Here’s a peek at the connection between food, the body and good bacteria:
Recently, my Guiding Stars colleague and fellow Registered Dietitian Allison Stowell and I presented an hour-long, free webinar on probiotics (you can check out the archived webinar here). We were excited to present on this topic for a few reasons: 1) it’s an area of great consumer interest, 2) new probiotic product development is on fire right now, and 3) there’s LOTS to say about probiotics. The more we dug into the studies and science on probiotics, the more interested in it we became! While developing the webinar we realized we could probably present on this topic for 3+ hours and still not touch upon all the information we wanted to communicate. Who knew microorganisms and the gut could be so fascinating? For the sake of this post, I’ve pared our webinar down to a few main points.
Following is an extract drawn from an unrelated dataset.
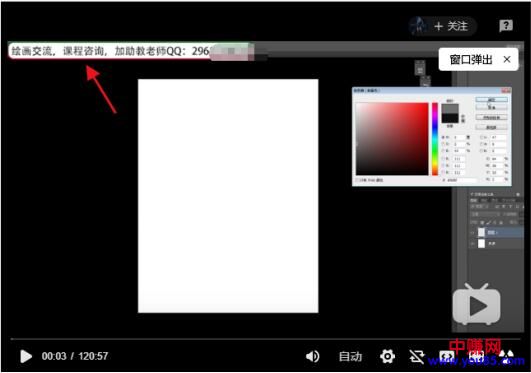The height and width of the screenshot is (373, 531).
Task: Open the player settings gear
Action: 387,356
First, I want to mention that I’ve covered basics about probiotics in this blog post, and Alli covered some of the probiotic basics in her blog about smoothies and gut bacteria, so I won’t cover those points again, but definitely check them both out for basic background. Instead, I’ll summarize the big “take home” points from our recent webinar.
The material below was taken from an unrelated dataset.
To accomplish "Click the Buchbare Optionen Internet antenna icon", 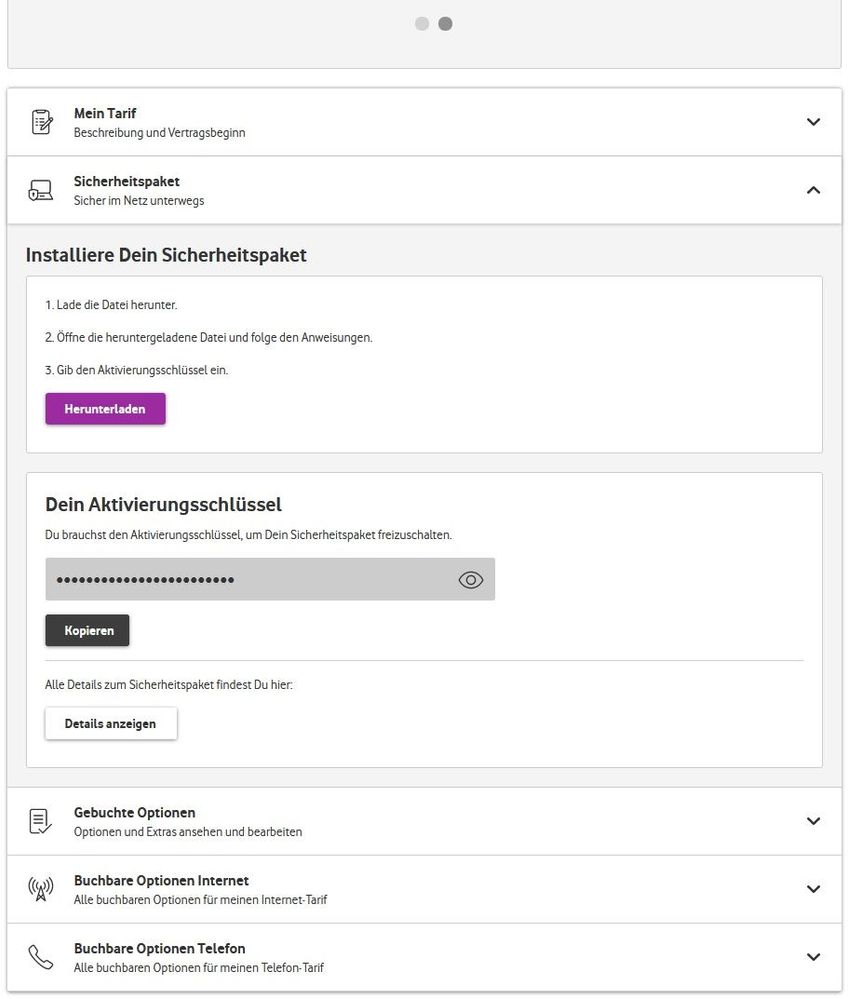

Probiotics likely impact many areas of health.
Although the Food and Drug Administration (FDA) has not approved any health claims for probiotics, and the National Institutes of Health (NIH) only officially recognize the health benefits of probiotics extending to GI problems (they note acute diarrhea, antibiotic-related diarrhea and atopic eczema), that does not mean that’s all that they’re good for. We are just starting to learn about all facets of the bacteria in and on our bodies and the impacts it may have; this is why the NIH started the Human Microbiome Project. It’s really a case of we-don’t-know-what-we-don’t-know. However, more and more studies are coming out that indicate possible beneficial impacts of various strains of probiotics in the following conditions:
- Weight loss
- Inflammatory bowel disease
- Ulcerative colitis
- Functional constipation
- Risk for cardiovascular disease
The probiotic gut-brain connection is real.
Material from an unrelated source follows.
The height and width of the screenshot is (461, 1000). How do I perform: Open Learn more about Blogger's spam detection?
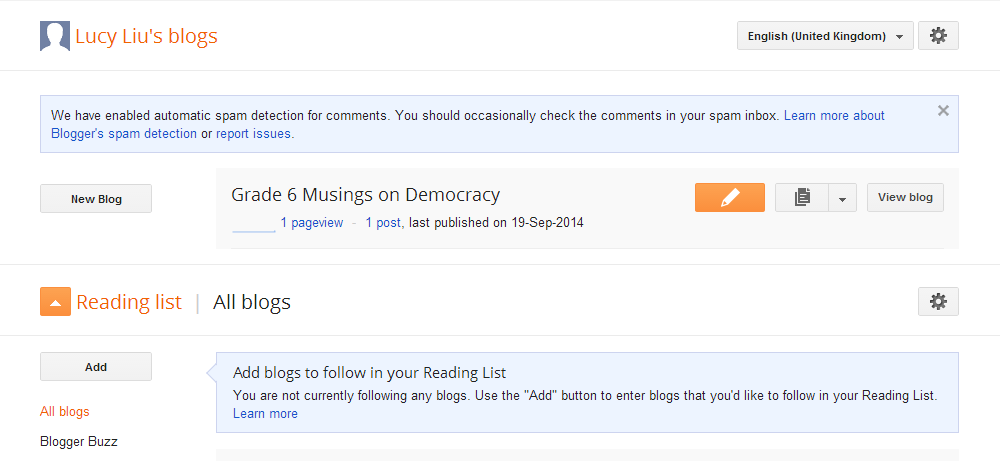[468, 125]
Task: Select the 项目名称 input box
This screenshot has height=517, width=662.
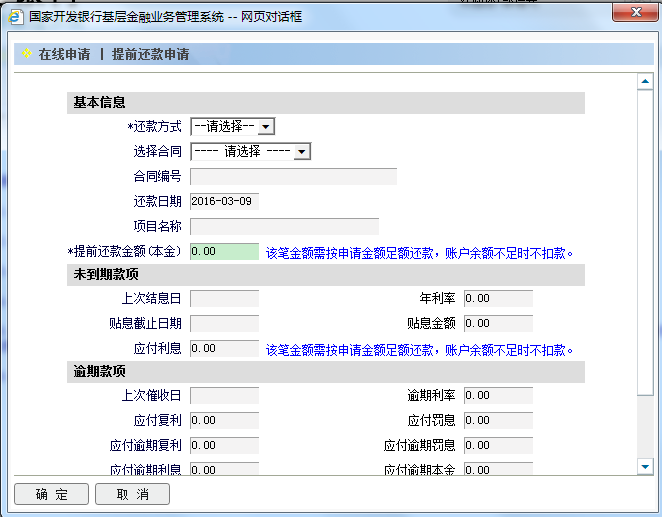Action: pos(284,226)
You might be hearing more about the gut-brain connection (sometimes called the gut-brain axis) as this is a hot topic of research in the probiotic arena. Basically, the gut-brain axis is a bi-directional communication and regulatory system between the gut environment, the central nervous system and the brain. The gut and the brain can send messages to each other (and receive them). What does this mean? We don’t really know yet—that’s what the scientists are looking into, but there is evidence from both animal and human studies that the gut microbiota (the collection of microbes in the gut) can have mental and behavioral impacts. For example, depression, mood, anxiety, stress and aspects of cognition may all be influenced by our gut microbes. I can’t wait until this science is better defined—this has exciting implications for the role of diet and mental health.
Choose probiotic products as wisely as possible.
When it comes to probiotic foods, look for those with live, active strains. Yogurts will generally have the “Live and Active Cultures” seal. For fermented foods like sauerkraut, pickles and kimchi, you want the refrigerated varieties—heat-treated versions won’t have live cultures. For other products, look for labels that indicate the presence of active cultures in the finished product—not just that it was “made with active cultures” (lots of things are made with cultures but that doesn’t mean any viable cultures are left when you consume it).
For probiotic supplements, making wise choices won’t be all that easy because labeling of probiotic supplements is not regulated (they are not regulated like drugs are). In general, look for a reputable manufacturer, a label that indicates the species and strain of bacteria, and the quantity of bacteria per dose.